予備自衛官雑事記

予備自衛官のあれやこれや

採用年齢を引き上げるのは良いとして・・・

※当記事は公開情報を元に支障のない範囲で記述しておりますが、もし問題がある個所がありましたら筆者まで一報頂ければ幸いです。また記事の内容は投稿日現在のものです。

 

 予備自衛官補(一般)の採用年齢上限が52歳未満まで引き上げられるとの事。

 

www.mod.go.jp

 

 今後何かしら追加情報が発表されるのかもしれないが、とりあえずは今出ている情報だけで所感を述べてみたい。

 

 年齢の引き上げ自体は良い事かと思うが、それだけだと50代の予備2士が誕生する可能性もある。

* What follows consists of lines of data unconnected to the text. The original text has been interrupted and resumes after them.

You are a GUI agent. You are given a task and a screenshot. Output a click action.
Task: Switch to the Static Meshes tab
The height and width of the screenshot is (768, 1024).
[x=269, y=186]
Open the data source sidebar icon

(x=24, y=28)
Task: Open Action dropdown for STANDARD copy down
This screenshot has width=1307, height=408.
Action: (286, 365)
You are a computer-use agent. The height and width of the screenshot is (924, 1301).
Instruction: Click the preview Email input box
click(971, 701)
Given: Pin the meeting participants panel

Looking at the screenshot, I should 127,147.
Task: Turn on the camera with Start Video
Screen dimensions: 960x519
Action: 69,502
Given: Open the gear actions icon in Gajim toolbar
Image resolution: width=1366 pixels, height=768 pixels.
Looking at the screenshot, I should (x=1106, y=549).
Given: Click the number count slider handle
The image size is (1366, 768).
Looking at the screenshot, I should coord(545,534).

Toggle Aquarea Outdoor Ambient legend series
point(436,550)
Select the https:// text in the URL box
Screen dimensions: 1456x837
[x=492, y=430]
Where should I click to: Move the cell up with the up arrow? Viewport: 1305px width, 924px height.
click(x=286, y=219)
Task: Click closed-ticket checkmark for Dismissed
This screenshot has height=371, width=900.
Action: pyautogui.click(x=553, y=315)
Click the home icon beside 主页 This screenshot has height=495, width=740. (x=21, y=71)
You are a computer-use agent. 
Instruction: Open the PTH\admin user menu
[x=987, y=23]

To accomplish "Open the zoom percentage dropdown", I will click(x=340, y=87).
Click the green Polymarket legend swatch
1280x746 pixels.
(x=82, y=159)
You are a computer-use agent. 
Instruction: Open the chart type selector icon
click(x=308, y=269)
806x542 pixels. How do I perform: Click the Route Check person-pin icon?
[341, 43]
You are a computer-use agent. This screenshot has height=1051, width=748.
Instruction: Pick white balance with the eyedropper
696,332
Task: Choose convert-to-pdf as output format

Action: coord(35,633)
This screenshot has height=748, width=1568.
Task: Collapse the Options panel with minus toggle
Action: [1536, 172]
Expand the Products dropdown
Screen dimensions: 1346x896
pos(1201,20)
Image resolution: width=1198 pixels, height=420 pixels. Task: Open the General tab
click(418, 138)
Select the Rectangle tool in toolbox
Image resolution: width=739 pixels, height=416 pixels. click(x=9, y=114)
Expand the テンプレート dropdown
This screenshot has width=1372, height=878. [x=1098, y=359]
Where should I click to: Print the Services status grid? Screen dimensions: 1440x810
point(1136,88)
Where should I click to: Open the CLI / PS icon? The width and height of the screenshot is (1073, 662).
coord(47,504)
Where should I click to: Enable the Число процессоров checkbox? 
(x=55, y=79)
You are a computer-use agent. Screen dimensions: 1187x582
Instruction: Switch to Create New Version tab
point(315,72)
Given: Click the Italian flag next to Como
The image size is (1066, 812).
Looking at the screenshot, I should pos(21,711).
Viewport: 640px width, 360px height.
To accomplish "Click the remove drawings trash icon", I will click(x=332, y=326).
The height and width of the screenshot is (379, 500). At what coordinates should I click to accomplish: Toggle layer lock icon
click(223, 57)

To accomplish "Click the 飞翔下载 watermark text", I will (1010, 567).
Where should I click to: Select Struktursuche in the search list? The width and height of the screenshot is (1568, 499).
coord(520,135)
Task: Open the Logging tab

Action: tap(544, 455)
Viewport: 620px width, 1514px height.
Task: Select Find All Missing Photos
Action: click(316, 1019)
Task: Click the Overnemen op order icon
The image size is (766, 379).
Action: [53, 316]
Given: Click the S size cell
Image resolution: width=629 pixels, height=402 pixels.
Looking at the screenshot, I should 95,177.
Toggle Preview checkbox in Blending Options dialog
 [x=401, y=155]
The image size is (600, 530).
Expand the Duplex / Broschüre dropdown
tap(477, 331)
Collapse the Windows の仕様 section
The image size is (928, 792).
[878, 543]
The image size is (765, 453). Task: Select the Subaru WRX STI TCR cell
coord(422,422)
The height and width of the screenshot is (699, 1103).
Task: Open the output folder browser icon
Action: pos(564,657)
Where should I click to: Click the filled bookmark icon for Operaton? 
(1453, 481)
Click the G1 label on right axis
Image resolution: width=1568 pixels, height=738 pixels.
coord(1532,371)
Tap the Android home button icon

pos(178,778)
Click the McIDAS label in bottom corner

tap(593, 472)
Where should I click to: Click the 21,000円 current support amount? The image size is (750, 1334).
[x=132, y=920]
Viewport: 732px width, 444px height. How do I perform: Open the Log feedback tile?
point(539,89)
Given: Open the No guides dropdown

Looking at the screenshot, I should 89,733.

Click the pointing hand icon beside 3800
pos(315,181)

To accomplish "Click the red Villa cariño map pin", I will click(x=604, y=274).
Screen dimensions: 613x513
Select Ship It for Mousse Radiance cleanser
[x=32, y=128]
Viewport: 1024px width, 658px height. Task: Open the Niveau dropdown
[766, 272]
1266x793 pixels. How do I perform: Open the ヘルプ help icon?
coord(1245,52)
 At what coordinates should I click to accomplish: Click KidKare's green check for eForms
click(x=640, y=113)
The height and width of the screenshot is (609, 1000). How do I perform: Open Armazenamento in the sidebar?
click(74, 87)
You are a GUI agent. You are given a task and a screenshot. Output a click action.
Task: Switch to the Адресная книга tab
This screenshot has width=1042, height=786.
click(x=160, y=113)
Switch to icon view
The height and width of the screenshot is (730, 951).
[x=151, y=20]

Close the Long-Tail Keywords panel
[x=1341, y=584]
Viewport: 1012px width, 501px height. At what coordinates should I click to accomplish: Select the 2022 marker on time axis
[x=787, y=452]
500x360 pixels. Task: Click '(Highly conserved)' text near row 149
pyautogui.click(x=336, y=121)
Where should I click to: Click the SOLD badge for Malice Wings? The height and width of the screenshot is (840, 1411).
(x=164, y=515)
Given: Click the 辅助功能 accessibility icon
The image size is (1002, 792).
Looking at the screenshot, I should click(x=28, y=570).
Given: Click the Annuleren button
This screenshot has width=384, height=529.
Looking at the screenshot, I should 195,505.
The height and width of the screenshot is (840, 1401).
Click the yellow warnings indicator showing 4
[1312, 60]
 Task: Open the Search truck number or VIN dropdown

有事にどのような運用をするつもりなのだろうか。

 

 有事における予備自衛官の主任務は駐屯地等の後方警備だが、その中でも2士がやる仕事は部隊末端としての歩哨が主である。常備自衛官ならば10代~20代前半の陸士がやる仕事だ。勿論、不審者や敵が侵入してきた場合、制圧する事も任務に含まれているわけで、こう言っては何だが“老兵”には荷が重すぎるのではないか。

 

 或いは駐屯地の恒常業務で事務仕事や整備をやらせようというのか。それとも定員割れしている(もしくは訓練を修了して任官する人数が少ない)のでともかく志願者を多く集めて充足率を上げたいと言う事だろうか。

 

 確かに有事となれば人はいくらいても足りなくなるだろうが、現行の予備自衛官補制度を採用年齢上限だけ緩和しても合理的な人材運用にはならないのではないかと思う。今回の上限緩和で新たに対象となる年代は30代中頃から50代前半にかけてだが、既に体力の全盛期を過ぎており“兵隊”としての能力は低い。この年代が一般社会で求められるのは監督職、管理職としての能力であり、自衛隊側としてもそれだけの能力を持った人材を期待し、尚且つ2士にするのではなくて相当な待遇を用意すべきだろう。

 

 例えば民間会社で経理の課長をやっていた人物を予備自衛官補(一般)として採用し、2士に任官させて駐屯地の警備に従事させるとしたら、それはまさに人材の浪費としか言いようがない。民間会社での地位と能力・経験を考慮して適切な教育を行い、相応の階級で会計業務に就かせるべきだ。

 

 そのために、最初は任官者全員が予備2士になるのは仕方ないとしても、例えば予備陸曹候補生試験や予備幹部候補生試験の様なコースを用意して、希望する者は学歴や本業での能力を考慮した上で選抜し、より上位の階級に進めるような制度を用意すべきではないか。ちなみにポーランドの領土防衛軍(パートタイマーの軍人による郷土防衛部隊)では下士官や将校の養成コースが用意されている。

 

 予備自衛官等制度では一定の国家資格・公的資格保持者を除き自衛隊以外での職歴、学歴は階級に影響しない(有事に招集された際の俸給算定に影響する場合がある程度)。昇進についても国家資格等による昇進を除き技能や能力ではなく訓練出頭日数に寄るところが大きい。

 

 だが会社である程度の地位にあり、マネジメントの経験を持つ中年世代が、予備自衛官補(一般)の採用試験に受かり、本業との兼ね合いに苦労しつつ50日の教育訓練を修了して任官できるのが予備2士というのでは、魅力的と言えるだろうか。しかも昇進に必要な期間は長く、自身の能力はほぼ関係ない。

 

 防衛省自衛隊側としては訓練日数が制限される以上、短期間で陸曹や幹部に必要な能力を付与することは出来ないと考えているかもしれないが、予備自衛官補の訓練にeラーニングが導入され、また一般財団法人防衛支援事業団など防衛省の業務を部外委託できる組織がある現在、工夫しだいによって訓練機会を増やすことは可能だろう。夜間大学の様に平日の夜や休日に地本等の施設を利用して防衛支援事業団職員を講師として座学を行うなど、やりようはいくらでもあると思う。また若年層の予備自衛官についてもこのように教育の機会が増えれば能力とモチベーションの向上につながるだろう。

 

 もっとも、防衛省自衛隊の意図が「ともかく充足率を上げるために年代はどうでもいいから頭数を集めたい」というのであれば、こんなことをやってる場合ではないのかもしれないが・・・。